El objetivo del V Plan Diocesano es revitalizar esta iglesia diocesana desde el encuentro con Cristo Redentor, encarnándolo en la vida mediante procesos de formación integral y permanente, para vivir en comunión su servicio y compromiso misionero con la familia y la sociedad. Este propósito busca fomentar una iglesia más unida, misionera y servidora, especialmente de los más necesitados, tanto en términos materiales como espirituales.
Durante su homilía, el prelado reflexionó sobre el papel del miedo en la vida de los creyentes. Destacó que el miedo puede impedir ver la realidad y agrandar los problemas, mientras que la fe y la confianza en Dios son esenciales para enfrentarlos. Donde comienza el miedo, termina la fe, señaló.
El pastor de la diócesis instó a los fieles a reflexionar sobre sus propios miedos y a enfrentarlos con una actitud de fe y confianza en Dios.

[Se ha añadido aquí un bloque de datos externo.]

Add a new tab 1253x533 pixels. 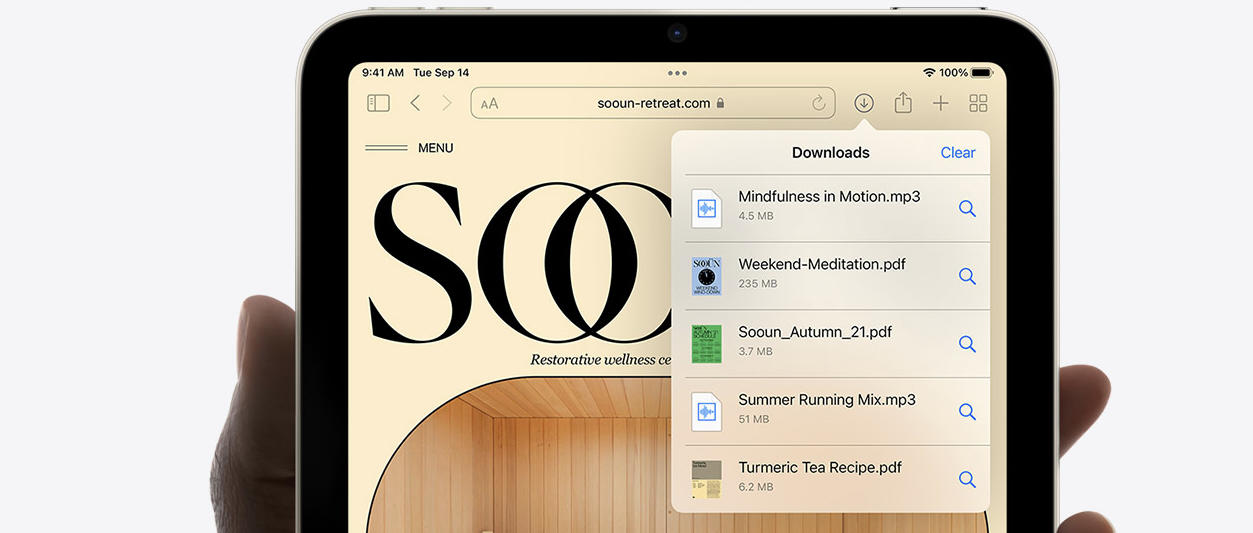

Enfatizó que erradicar el miedo no elimina los peligros, pero permite afrontarlos de manera diferente.
Propuso reflexionar sobre los miedos personales y comunitarios, mencionando temores como la enfermedad, la pérdida del empleo, la inseguridad, la decadencia de los sistemas de salud y educación y la amenaza a la libertad de expresión.
Finalmente, monseñor Juan Espinoza expresó que la Diócesis quiere que esta comunidad sea una iglesia servidora y que la Virgen de la Asunción sea nuestro modelo coherente.